Provided material
****

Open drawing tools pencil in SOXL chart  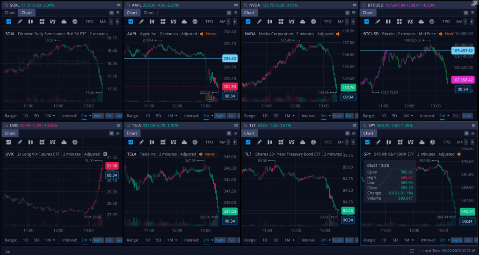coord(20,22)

****

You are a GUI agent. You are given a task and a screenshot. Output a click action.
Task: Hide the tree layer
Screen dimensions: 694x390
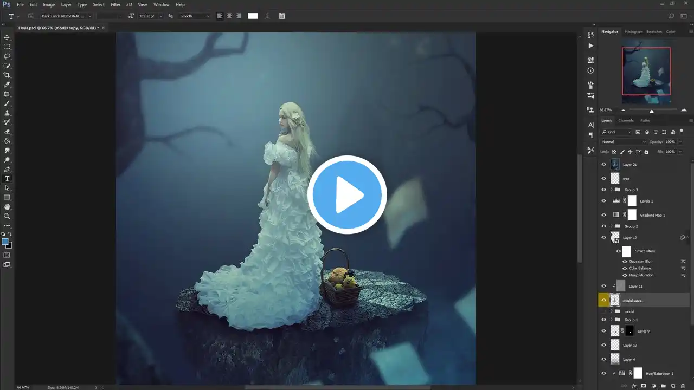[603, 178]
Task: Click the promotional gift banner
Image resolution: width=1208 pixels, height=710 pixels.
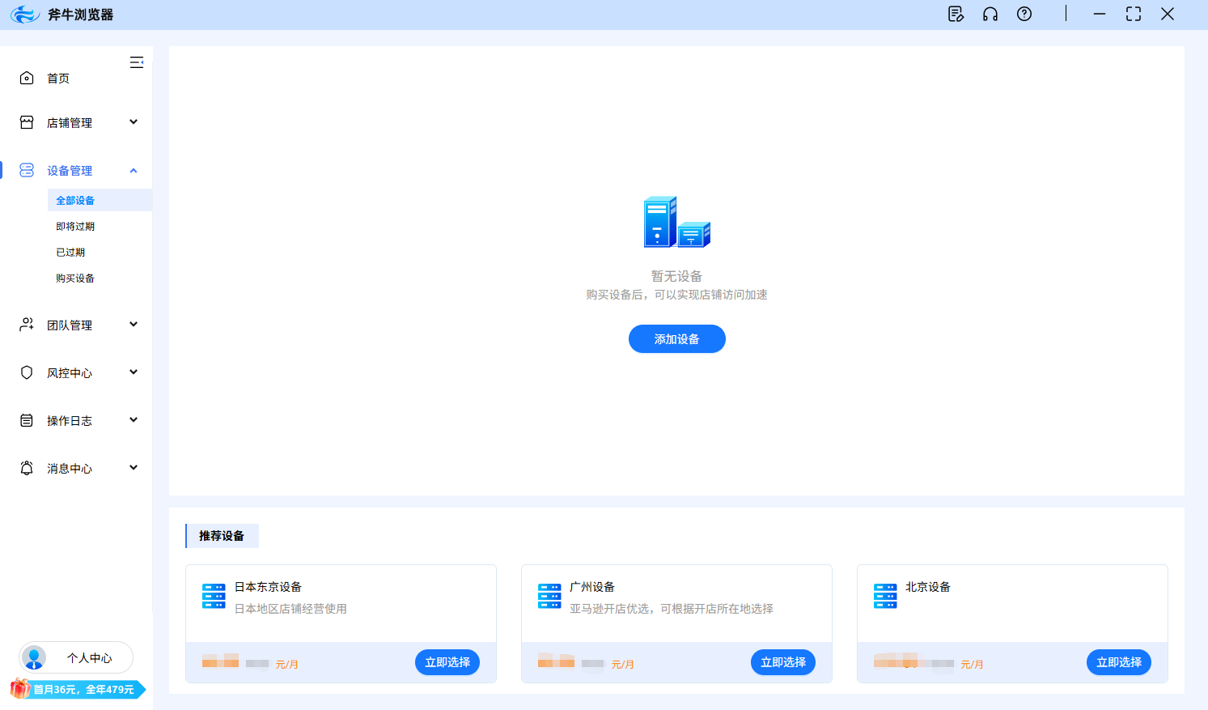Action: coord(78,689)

****

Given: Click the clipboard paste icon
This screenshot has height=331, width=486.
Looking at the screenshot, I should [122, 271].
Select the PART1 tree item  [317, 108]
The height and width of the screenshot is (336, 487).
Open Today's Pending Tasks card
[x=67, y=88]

****

What is the number of lines in the records that contain "tree"? Give that number only.

2